The eternal return is felt in glimpsed moments of clarity, in the wildness of the remnants of our prehistoric animality, the part of us ‘that has wings and claws’. The midwife told Emma, when her son was born, that he ‘has been here before’. The contrast between the calm oneness of the enlightened characters and their flippant egoism is traumatic; such alternating between the two states creates a sense of intelligent disorientation. As the book progresses, the chapters become longer. The highly individuated first-person perspectives give way to an omniscient narrator and free indirect discourse, a movement that mirrors the transition from the self-obsession of depression to a variegated collective unconscious.

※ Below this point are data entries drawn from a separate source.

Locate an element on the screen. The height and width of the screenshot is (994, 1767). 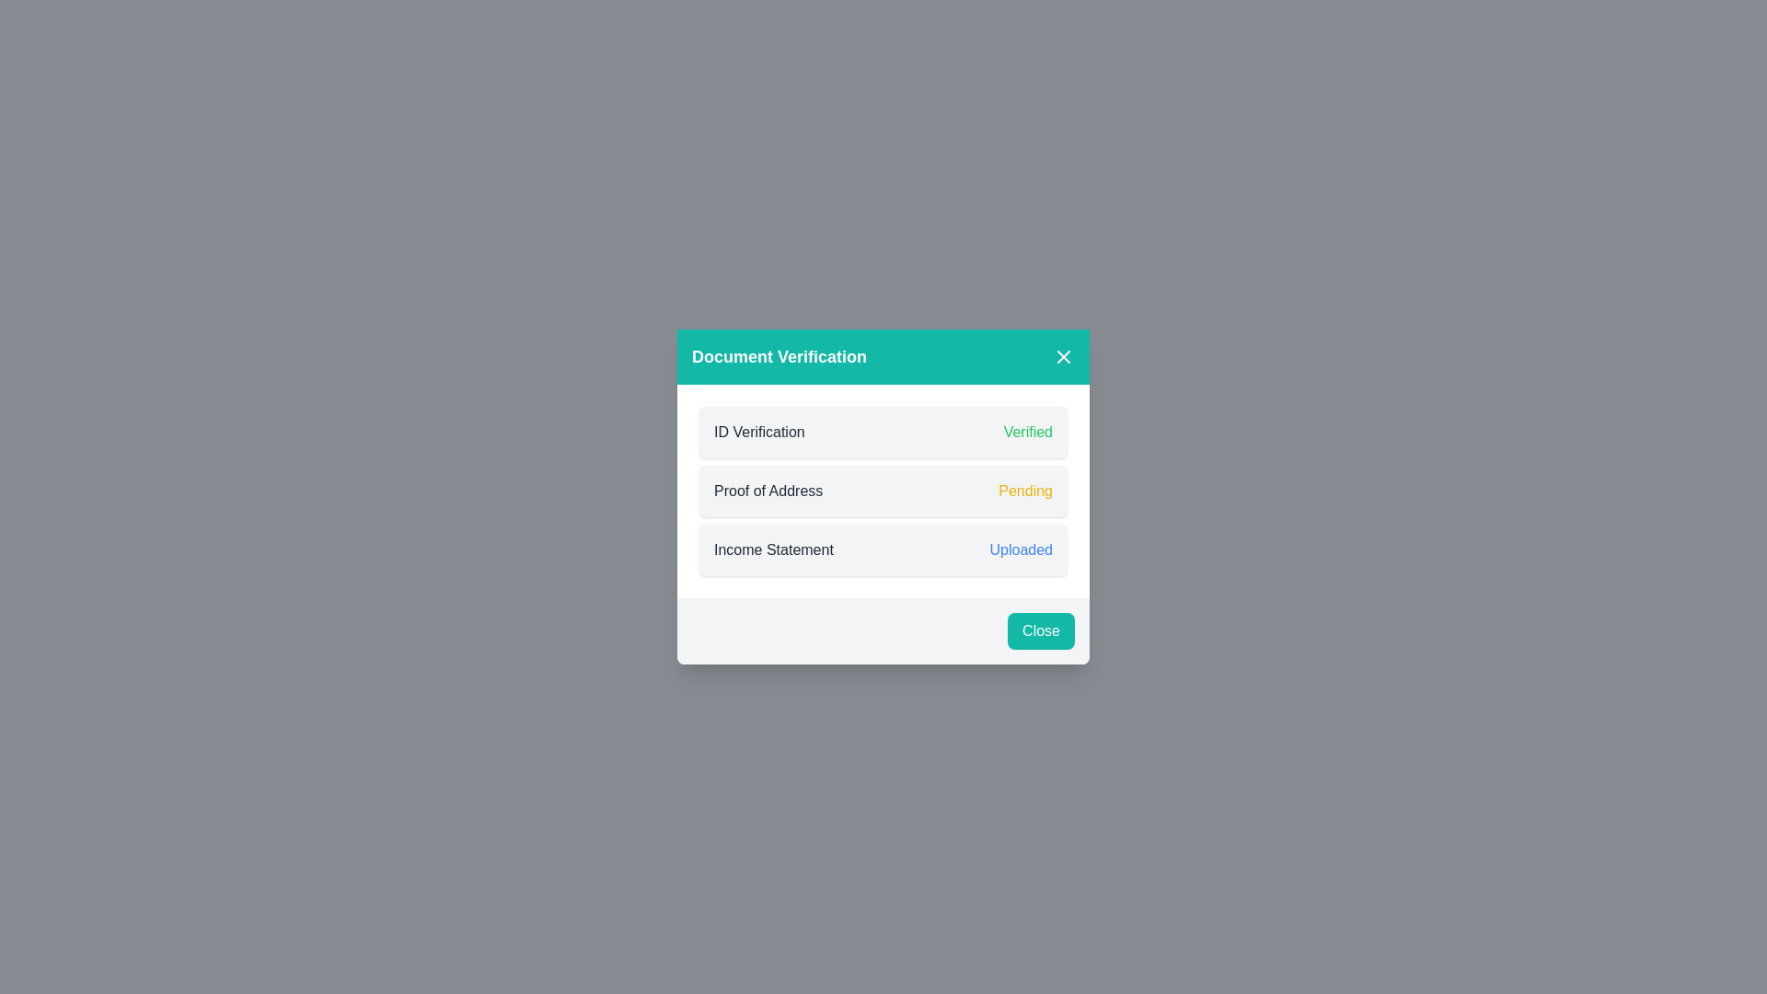
status displayed in the text label 'Uploaded', which is in blue font color and located on the right side of the row containing 'Income Statement' is located at coordinates (1020, 548).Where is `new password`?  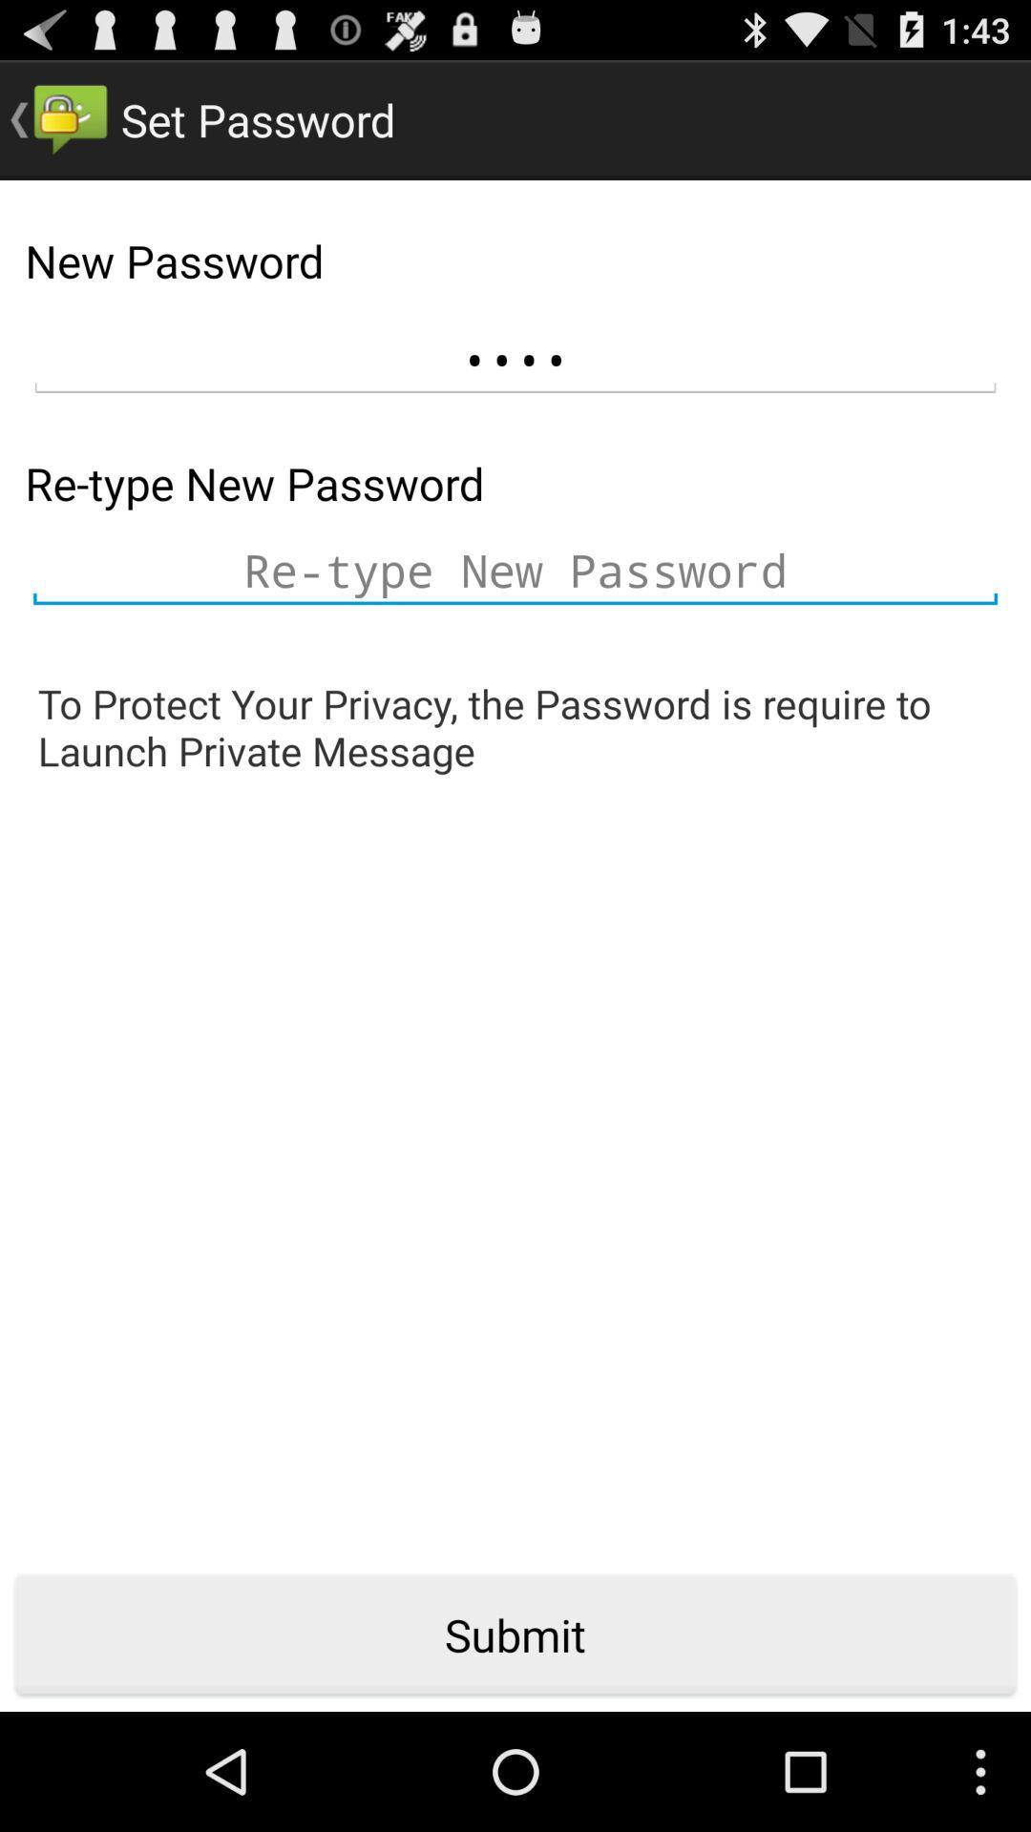
new password is located at coordinates (515, 569).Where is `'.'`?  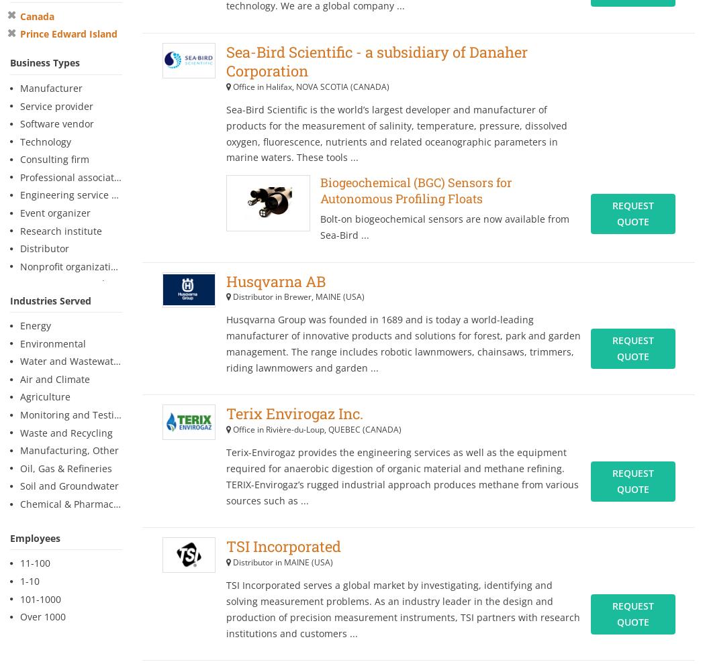 '.' is located at coordinates (421, 235).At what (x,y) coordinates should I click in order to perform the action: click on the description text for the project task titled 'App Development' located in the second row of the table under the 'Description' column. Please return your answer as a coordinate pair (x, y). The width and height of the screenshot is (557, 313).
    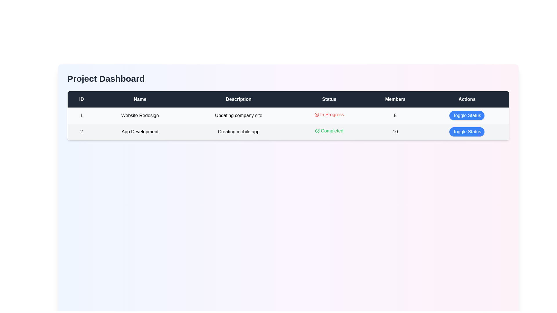
    Looking at the image, I should click on (239, 132).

As with anything written in 2019 – especially a novel so concerned with social commentary – I was not surprised to find a lot of Brexit-related content. Although Griffiths’ treatment is generally subtle, the characters are occasionally a mouthpiece for anti-Brexit sentiments that break an otherwise exceptional naturalism of voice. Llewelyn Nesa writes in her blogspot: ‘Article 50? Mere dust.’ Broken Ghost can tend to get swallowed in mere dust. The insertion of tweets and blogposts (social media being another outlet for disconnection that ‘pick, pick, picks’) is heavy-handed and the ‘messages’ – with their numerous hashtags – provide awkward intervals. At its ambitious best, Griffiths’ vision is fundamental and revitalizing; however, like its characters, it can get distracted by the mundane, and at such moments can be boring. Overall, however, this novel is a real achievement, a tour-de-force of outcast psychology and a fearless account of desperation, spirituality and addiction, a hopeful proponent of a new quality of seeing:

There is a new quality of seeing – the future hangs up here as well as past and everything converses with everything else and even the dung flies, especially the dung flies, minute beads of shite on their finest hair, belong.


Dafydd Harvey was winter 2019’s reviewer-in-residence, in a new partnership with Swansea University’s College of Arts and Humanities.